───── Entries provided

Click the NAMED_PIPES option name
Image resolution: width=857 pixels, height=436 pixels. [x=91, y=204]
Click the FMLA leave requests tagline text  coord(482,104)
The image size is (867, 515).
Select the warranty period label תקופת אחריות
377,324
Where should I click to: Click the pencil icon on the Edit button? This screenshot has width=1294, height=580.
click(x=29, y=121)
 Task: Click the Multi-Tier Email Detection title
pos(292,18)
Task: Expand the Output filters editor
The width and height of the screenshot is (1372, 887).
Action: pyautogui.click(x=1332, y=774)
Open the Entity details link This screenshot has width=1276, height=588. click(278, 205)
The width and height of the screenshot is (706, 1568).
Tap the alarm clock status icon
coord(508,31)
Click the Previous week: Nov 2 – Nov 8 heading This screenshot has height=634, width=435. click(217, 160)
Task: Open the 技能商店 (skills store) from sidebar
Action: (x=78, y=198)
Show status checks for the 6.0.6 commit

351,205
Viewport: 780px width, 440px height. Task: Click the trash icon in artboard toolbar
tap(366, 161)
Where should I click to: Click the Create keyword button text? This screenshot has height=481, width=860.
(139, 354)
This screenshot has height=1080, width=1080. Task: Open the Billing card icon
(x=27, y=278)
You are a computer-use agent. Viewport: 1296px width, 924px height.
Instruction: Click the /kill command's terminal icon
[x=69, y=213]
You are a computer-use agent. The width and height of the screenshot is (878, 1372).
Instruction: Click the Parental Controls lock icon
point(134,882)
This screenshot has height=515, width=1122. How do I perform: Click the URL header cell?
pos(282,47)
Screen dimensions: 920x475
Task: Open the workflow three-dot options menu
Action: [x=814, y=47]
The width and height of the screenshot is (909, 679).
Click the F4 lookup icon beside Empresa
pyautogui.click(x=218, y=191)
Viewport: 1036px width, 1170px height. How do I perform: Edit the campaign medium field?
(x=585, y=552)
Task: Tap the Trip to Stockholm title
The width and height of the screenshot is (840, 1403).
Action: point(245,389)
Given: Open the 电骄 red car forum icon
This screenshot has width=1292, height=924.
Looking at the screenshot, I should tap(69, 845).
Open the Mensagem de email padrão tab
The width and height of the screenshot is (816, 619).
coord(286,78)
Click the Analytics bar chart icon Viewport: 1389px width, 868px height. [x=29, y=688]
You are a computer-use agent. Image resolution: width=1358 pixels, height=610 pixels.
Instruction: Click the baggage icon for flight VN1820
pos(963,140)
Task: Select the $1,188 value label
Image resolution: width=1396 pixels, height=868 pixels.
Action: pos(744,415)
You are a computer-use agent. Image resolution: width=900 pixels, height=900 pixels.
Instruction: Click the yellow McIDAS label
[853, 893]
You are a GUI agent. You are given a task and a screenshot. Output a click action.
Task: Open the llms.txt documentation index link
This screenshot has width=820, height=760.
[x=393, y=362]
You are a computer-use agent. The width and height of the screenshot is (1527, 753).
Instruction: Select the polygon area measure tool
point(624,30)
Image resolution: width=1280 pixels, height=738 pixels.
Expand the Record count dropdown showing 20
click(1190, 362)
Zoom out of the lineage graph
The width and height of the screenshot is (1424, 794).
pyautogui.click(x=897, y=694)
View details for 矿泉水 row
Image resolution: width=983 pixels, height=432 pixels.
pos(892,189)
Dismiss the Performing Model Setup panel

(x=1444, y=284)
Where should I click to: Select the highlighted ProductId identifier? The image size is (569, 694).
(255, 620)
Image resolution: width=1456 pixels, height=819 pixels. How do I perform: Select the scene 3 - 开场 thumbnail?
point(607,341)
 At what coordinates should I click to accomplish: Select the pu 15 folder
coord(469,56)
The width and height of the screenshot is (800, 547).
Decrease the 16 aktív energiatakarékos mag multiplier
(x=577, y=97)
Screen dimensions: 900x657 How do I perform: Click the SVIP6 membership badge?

──────────

--- Task ---
Extract the data exactly as given.

--- Task result ---
Click the NAMED_PIPES option name
Image resolution: width=857 pixels, height=436 pixels. [x=91, y=204]
Click the FMLA leave requests tagline text  coord(482,104)
The image size is (867, 515).
Select the warranty period label תקופת אחריות
377,324
Where should I click to: Click the pencil icon on the Edit button? This screenshot has width=1294, height=580.
click(x=29, y=121)
 Task: Click the Multi-Tier Email Detection title
pos(292,18)
Task: Expand the Output filters editor
The width and height of the screenshot is (1372, 887).
Action: pyautogui.click(x=1332, y=774)
Open the Entity details link This screenshot has width=1276, height=588. click(278, 205)
The width and height of the screenshot is (706, 1568).
Tap the alarm clock status icon
coord(508,31)
Click the Previous week: Nov 2 – Nov 8 heading This screenshot has height=634, width=435. click(217, 160)
Task: Open the 技能商店 (skills store) from sidebar
Action: (x=78, y=198)
Show status checks for the 6.0.6 commit

351,205
Viewport: 780px width, 440px height. Task: Click the trash icon in artboard toolbar
tap(366, 161)
Where should I click to: Click the Create keyword button text? This screenshot has height=481, width=860.
(139, 354)
This screenshot has height=1080, width=1080. Task: Open the Billing card icon
(x=27, y=278)
You are a computer-use agent. Viewport: 1296px width, 924px height.
Instruction: Click the /kill command's terminal icon
[x=69, y=213]
You are a computer-use agent. The width and height of the screenshot is (878, 1372).
Instruction: Click the Parental Controls lock icon
point(134,882)
This screenshot has height=515, width=1122. How do I perform: Click the URL header cell?
pos(282,47)
Screen dimensions: 920x475
Task: Open the workflow three-dot options menu
Action: [x=814, y=47]
The width and height of the screenshot is (909, 679).
Click the F4 lookup icon beside Empresa
pyautogui.click(x=218, y=191)
Viewport: 1036px width, 1170px height. How do I perform: Edit the campaign medium field?
(x=585, y=552)
Task: Tap the Trip to Stockholm title
The width and height of the screenshot is (840, 1403).
Action: point(245,389)
Given: Open the 电骄 red car forum icon
This screenshot has width=1292, height=924.
Looking at the screenshot, I should tap(69, 845).
Open the Mensagem de email padrão tab
The width and height of the screenshot is (816, 619).
coord(286,78)
Click the Analytics bar chart icon Viewport: 1389px width, 868px height. [x=29, y=688]
You are a computer-use agent. Image resolution: width=1358 pixels, height=610 pixels.
Instruction: Click the baggage icon for flight VN1820
pos(963,140)
Task: Select the $1,188 value label
Image resolution: width=1396 pixels, height=868 pixels.
Action: pos(744,415)
You are a computer-use agent. Image resolution: width=900 pixels, height=900 pixels.
Instruction: Click the yellow McIDAS label
[853, 893]
You are a GUI agent. You are given a task and a screenshot. Output a click action.
Task: Open the llms.txt documentation index link
This screenshot has width=820, height=760.
[x=393, y=362]
You are a computer-use agent. The width and height of the screenshot is (1527, 753).
Instruction: Select the polygon area measure tool
point(624,30)
Image resolution: width=1280 pixels, height=738 pixels.
Expand the Record count dropdown showing 20
click(1190, 362)
Zoom out of the lineage graph
The width and height of the screenshot is (1424, 794).
pyautogui.click(x=897, y=694)
View details for 矿泉水 row
Image resolution: width=983 pixels, height=432 pixels.
pos(892,189)
Dismiss the Performing Model Setup panel

(x=1444, y=284)
Where should I click to: Select the highlighted ProductId identifier? The image size is (569, 694).
(255, 620)
Image resolution: width=1456 pixels, height=819 pixels. How do I perform: Select the scene 3 - 开场 thumbnail?
point(607,341)
 At what coordinates should I click to accomplish: Select the pu 15 folder
coord(469,56)
The width and height of the screenshot is (800, 547).
Decrease the 16 aktív energiatakarékos mag multiplier
(x=577, y=97)
Screen dimensions: 900x657 How do I perform: Click the SVIP6 membership badge?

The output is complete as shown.